EXERCISE DESCRIPTION:
Turn every line of the material below into a Markdown table with the columns Number and Text, one numbered row per line, and leave out the blank lines.

Items drawn from a data source:
##########

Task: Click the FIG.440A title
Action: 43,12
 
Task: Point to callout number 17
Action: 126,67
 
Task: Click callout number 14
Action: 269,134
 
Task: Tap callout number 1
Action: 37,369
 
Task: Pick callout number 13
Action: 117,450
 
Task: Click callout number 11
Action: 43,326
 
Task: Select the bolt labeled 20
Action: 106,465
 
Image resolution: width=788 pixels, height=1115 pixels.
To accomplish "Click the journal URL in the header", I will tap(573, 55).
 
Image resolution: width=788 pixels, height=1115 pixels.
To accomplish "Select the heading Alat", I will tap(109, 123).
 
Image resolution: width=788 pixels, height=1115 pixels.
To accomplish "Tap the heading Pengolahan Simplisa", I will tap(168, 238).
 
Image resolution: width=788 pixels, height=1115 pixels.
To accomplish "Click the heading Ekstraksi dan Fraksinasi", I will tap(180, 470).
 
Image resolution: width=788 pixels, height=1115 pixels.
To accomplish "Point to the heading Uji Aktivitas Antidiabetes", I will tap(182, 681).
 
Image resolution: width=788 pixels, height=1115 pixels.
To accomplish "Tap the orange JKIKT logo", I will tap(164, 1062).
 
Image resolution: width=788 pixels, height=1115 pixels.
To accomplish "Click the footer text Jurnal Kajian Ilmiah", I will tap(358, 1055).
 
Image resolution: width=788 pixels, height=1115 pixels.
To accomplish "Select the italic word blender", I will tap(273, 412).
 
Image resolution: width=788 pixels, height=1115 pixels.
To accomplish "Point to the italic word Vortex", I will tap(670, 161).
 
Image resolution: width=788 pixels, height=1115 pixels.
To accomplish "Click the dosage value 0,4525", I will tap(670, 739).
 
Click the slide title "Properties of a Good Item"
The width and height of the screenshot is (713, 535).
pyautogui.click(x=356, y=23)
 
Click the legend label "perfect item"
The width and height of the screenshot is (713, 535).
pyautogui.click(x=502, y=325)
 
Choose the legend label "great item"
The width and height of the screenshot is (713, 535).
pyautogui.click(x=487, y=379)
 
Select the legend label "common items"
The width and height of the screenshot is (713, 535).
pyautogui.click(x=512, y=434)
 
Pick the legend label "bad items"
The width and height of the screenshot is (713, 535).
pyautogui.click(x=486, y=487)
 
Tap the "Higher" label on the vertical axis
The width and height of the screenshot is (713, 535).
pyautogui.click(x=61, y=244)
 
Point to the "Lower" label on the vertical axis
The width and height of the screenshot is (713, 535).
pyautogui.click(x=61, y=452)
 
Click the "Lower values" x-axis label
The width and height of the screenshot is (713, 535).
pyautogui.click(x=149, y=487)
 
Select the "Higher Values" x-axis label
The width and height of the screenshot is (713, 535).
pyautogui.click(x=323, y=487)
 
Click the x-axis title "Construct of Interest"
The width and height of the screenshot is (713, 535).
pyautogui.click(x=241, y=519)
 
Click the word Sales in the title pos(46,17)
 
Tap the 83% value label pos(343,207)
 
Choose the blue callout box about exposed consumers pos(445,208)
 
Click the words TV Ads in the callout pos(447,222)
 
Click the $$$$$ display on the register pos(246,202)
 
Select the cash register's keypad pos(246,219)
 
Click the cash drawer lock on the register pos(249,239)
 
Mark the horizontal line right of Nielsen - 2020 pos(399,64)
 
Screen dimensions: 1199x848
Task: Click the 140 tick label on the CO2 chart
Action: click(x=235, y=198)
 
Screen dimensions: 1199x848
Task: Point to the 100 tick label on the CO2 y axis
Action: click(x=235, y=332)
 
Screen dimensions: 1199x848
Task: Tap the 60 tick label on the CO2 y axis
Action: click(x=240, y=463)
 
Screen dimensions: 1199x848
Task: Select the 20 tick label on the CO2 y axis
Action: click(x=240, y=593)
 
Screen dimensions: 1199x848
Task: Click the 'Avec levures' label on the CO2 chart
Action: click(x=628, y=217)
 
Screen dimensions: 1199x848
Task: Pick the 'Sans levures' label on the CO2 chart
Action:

##########

ANSWER TO THIS PROBLEM:
| Number | Text |
|---|---|
| 1 | Task: Click the FIG.440A title |
| 2 | Action: 43,12 |
| 3 | Task: Point to callout number 17 |
| 4 | Action: 126,67 |
| 5 | Task: Click callout number 14 |
| 6 | Action: 269,134 |
| 7 | Task: Tap callout number 1 |
| 8 | Action: 37,369 |
| 9 | Task: Pick callout number 13 |
| 10 | Action: 117,450 |
| 11 | Task: Click callout number 11 |
| 12 | Action: 43,326 |
| 13 | Task: Select the bolt labeled 20 |
| 14 | Action: 106,465 |
| 15 | Image resolution: width=788 pixels, height=1115 pixels. |
| 16 | To accomplish "Click the journal URL in the header", I will tap(573, 55). |
| 17 | Image resolution: width=788 pixels, height=1115 pixels. |
| 18 | To accomplish "Select the heading Alat", I will tap(109, 123). |
| 19 | Image resolution: width=788 pixels, height=1115 pixels. |
| 20 | To accomplish "Tap the heading Pengolahan Simplisa", I will tap(168, 238). |
| 21 | Image resolution: width=788 pixels, height=1115 pixels. |
| 22 | To accomplish "Click the heading Ekstraksi dan Fraksinasi", I will tap(180, 470). |
| 23 | Image resolution: width=788 pixels, height=1115 pixels. |
| 24 | To accomplish "Point to the heading Uji Aktivitas Antidiabetes", I will tap(182, 681). |
| 25 | Image resolution: width=788 pixels, height=1115 pixels. |
| 26 | To accomplish "Tap the orange JKIKT logo", I will tap(164, 1062). |
| 27 | Image resolution: width=788 pixels, height=1115 pixels. |
| 28 | To accomplish "Click the footer text Jurnal Kajian Ilmiah", I will tap(358, 1055). |
| 29 | Image resolution: width=788 pixels, height=1115 pixels. |
| 30 | To accomplish "Select the italic word blender", I will tap(273, 412). |
| 31 | Image resolution: width=788 pixels, height=1115 pixels. |
| 32 | To accomplish "Point to the italic word Vortex", I will tap(670, 161). |
| 33 | Image resolution: width=788 pixels, height=1115 pixels. |
| 34 | To accomplish "Click the dosage value 0,4525", I will tap(670, 739). |
| 35 | Click the slide title "Properties of a Good Item" |
| 36 | The width and height of the screenshot is (713, 535). |
| 37 | pyautogui.click(x=356, y=23) |
| 38 | Click the legend label "perfect item" |
| 39 | The width and height of the screenshot is (713, 535). |
| 40 | pyautogui.click(x=502, y=325) |
| 41 | Choose the legend label "great item" |
| 42 | The width and height of the screenshot is (713, 535). |
| 43 | pyautogui.click(x=487, y=379) |
| 44 | Select the legend label "common items" |
| 45 | The width and height of the screenshot is (713, 535). |
| 46 | pyautogui.click(x=512, y=434) |
| 47 | Pick the legend label "bad items" |
| 48 | The width and height of the screenshot is (713, 535). |
| 49 | pyautogui.click(x=486, y=487) |
| 50 | Tap the "Higher" label on the vertical axis |
| 51 | The width and height of the screenshot is (713, 535). |
| 52 | pyautogui.click(x=61, y=244) |
| 53 | Point to the "Lower" label on the vertical axis |
| 54 | The width and height of the screenshot is (713, 535). |
| 55 | pyautogui.click(x=61, y=452) |
| 56 | Click the "Lower values" x-axis label |
| 57 | The width and height of the screenshot is (713, 535). |
| 58 | pyautogui.click(x=149, y=487) |
| 59 | Select the "Higher Values" x-axis label |
| 60 | The width and height of the screenshot is (713, 535). |
| 61 | pyautogui.click(x=323, y=487) |
| 62 | Click the x-axis title "Construct of Interest" |
| 63 | The width and height of the screenshot is (713, 535). |
| 64 | pyautogui.click(x=241, y=519) |
| 65 | Click the word Sales in the title pos(46,17) |
| 66 | Tap the 83% value label pos(343,207) |
| 67 | Choose the blue callout box about exposed consumers pos(445,208) |
| 68 | Click the words TV Ads in the callout pos(447,222) |
| 69 | Click the $$$$$ display on the register pos(246,202) |
| 70 | Select the cash register's keypad pos(246,219) |
| 71 | Click the cash drawer lock on the register pos(249,239) |
| 72 | Mark the horizontal line right of Nielsen - 2020 pos(399,64) |
| 73 | Screen dimensions: 1199x848 |
| 74 | Task: Click the 140 tick label on the CO2 chart |
| 75 | Action: click(x=235, y=198) |
| 76 | Screen dimensions: 1199x848 |
| 77 | Task: Point to the 100 tick label on the CO2 y axis |
| 78 | Action: click(x=235, y=332) |
| 79 | Screen dimensions: 1199x848 |
| 80 | Task: Tap the 60 tick label on the CO2 y axis |
| 81 | Action: click(x=240, y=463) |
| 82 | Screen dimensions: 1199x848 |
| 83 | Task: Select the 20 tick label on the CO2 y axis |
| 84 | Action: click(x=240, y=593) |
| 85 | Screen dimensions: 1199x848 |
| 86 | Task: Click the 'Avec levures' label on the CO2 chart |
| 87 | Action: click(x=628, y=217) |
| 88 | Screen dimensions: 1199x848 |
| 89 | Task: Pick the 'Sans levures' label on the CO2 chart |
| 90 | Action: |